Zeitungen veröffentlichen ihre Fragen an Wulff
Unterdessen haben sich die Redaktionen von "Welt" und "Welt am Sonntag" zu einem ungewöhnlichen Schritt entschieden: Sie veröffentlichten eine Liste der Fragen, die sie in der Wulff-Affäre gestellt haben, und dokumentieren die Antworten - wenn die Fragen denn beantwortet wurden. "Die "Welt"-Gruppe hat entschieden, von ihrem Recht am eigenen Wort Gebrauch zu machen und alle Fragen und Antworten im Internet zu veröffentlichen", heißt es im Begleittext zu der Aktion. Die Dokumentation zeige, wie karg manche Antworten ausfielen, und dass selbst Antworten auf Nachfragen bis heute vieles im Unklaren ließen.
Unterdessen berichtet die Frankfurter Allgemeine Zeitung, dass mindestens einer von Wulffs Anwälten offenbar zweierlei maß anlegt, wenn es um Verschwiegenheit geht. "Gernot Lehr, der Anwalt von Bundespräsident Christian Wulff, hat die „Frankfurter Allgemeine Sonntagszeitung“ (F.A.S.) bereits am 23. Dezember 2011 im Einzelnen über Anfragen aus der Presse informiert - obwohl solche Fragen seiner eigenen Stellungnahme zufolge unter die anwaltliche Verschwiegenheitspflicht fallen", schreibt die FAZ.

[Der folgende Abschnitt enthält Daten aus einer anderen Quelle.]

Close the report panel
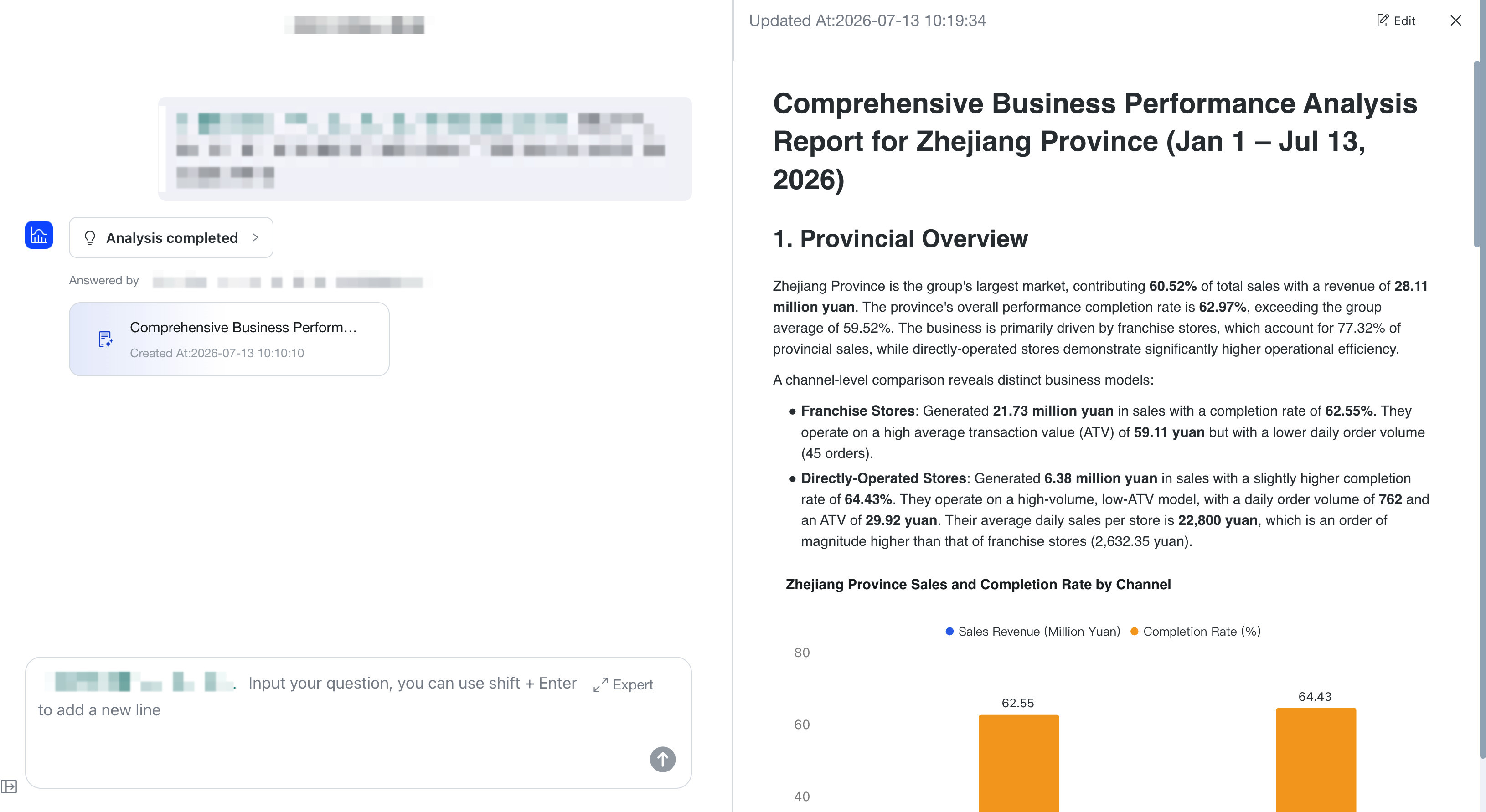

Lehr leitete demnach einen Mailwechsel mit „Welt“-Redakteur Jörg Eigendorf vom 21. Dezember an die FAZ weiter - einschließlich detaillierter Fragen zu Wulffs Krediten bei der BW-Bank, der Antworten Lehrs, Nachfragen und weiterer Antworten und Kontaktdaten. Nach Angaben von Lehr ein Versehen - die "Welt" berichtet dagegen, die Mail sei der Redaktion der „F.A.S.“ vorher wiederholt angekündigt worden.